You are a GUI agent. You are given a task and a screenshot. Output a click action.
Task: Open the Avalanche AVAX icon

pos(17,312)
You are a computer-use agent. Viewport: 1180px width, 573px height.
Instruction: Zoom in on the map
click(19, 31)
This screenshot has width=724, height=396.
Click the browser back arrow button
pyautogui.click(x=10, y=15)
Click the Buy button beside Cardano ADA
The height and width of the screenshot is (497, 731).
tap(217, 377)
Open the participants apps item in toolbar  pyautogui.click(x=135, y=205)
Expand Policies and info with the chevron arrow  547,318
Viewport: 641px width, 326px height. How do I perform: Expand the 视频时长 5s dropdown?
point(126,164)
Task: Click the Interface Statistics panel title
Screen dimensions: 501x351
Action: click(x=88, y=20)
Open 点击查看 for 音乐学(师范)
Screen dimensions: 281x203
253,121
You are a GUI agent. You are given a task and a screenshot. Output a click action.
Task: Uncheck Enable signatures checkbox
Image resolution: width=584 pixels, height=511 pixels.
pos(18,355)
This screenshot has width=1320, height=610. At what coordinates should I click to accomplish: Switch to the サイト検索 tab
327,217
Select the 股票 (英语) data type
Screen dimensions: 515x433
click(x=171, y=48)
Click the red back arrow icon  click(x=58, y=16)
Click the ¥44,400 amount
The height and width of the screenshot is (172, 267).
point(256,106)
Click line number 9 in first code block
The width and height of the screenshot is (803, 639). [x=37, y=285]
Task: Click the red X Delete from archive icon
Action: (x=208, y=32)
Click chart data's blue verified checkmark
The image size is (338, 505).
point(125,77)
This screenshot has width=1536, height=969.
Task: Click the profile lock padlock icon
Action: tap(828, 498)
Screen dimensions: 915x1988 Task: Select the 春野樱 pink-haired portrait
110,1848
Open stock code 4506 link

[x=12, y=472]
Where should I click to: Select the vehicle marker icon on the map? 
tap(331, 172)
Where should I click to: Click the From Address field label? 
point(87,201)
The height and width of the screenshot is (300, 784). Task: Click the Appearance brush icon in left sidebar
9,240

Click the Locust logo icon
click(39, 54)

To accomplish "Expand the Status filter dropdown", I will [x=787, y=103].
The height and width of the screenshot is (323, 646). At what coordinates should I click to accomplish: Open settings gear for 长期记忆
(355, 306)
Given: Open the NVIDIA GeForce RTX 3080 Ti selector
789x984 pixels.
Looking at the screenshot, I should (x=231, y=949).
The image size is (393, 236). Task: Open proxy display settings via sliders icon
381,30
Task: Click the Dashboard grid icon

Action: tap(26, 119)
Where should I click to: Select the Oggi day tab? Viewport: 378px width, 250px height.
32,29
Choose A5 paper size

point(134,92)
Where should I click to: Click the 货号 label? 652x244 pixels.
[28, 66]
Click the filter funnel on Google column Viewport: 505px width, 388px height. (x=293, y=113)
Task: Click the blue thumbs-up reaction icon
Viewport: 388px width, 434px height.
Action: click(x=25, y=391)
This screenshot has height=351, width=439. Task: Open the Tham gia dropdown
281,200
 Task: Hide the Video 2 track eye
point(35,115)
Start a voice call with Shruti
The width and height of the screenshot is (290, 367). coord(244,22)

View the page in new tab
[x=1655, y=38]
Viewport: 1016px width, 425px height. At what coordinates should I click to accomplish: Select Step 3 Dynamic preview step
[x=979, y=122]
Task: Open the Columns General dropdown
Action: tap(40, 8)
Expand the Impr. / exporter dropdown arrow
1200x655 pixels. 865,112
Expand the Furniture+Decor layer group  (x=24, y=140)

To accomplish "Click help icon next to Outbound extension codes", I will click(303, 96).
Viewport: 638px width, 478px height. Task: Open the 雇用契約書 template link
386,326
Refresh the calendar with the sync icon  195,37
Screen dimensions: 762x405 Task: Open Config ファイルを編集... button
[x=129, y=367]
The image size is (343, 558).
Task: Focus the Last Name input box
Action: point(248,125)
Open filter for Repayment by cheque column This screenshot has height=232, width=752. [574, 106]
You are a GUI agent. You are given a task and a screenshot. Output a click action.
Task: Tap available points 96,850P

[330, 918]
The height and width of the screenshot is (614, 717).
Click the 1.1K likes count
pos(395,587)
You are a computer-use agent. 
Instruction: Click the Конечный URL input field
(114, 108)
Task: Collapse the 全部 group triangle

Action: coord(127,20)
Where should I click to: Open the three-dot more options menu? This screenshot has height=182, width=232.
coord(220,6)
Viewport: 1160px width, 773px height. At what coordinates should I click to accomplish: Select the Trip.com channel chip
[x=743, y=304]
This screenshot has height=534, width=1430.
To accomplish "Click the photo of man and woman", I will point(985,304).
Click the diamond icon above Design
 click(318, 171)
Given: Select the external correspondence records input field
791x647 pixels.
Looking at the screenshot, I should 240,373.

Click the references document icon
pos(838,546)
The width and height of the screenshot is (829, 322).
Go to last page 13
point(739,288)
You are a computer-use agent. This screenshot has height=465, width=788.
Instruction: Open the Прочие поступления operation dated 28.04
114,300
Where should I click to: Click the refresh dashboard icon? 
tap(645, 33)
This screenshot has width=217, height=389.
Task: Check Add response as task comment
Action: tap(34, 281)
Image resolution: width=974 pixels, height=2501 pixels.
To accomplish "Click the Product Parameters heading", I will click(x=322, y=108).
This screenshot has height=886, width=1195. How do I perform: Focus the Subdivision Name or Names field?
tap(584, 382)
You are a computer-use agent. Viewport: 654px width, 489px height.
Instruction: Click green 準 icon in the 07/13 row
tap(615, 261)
────
**Action item**
Tally up the lines above in which "data" occurs. Give the result as a bare number.

**Response below**
2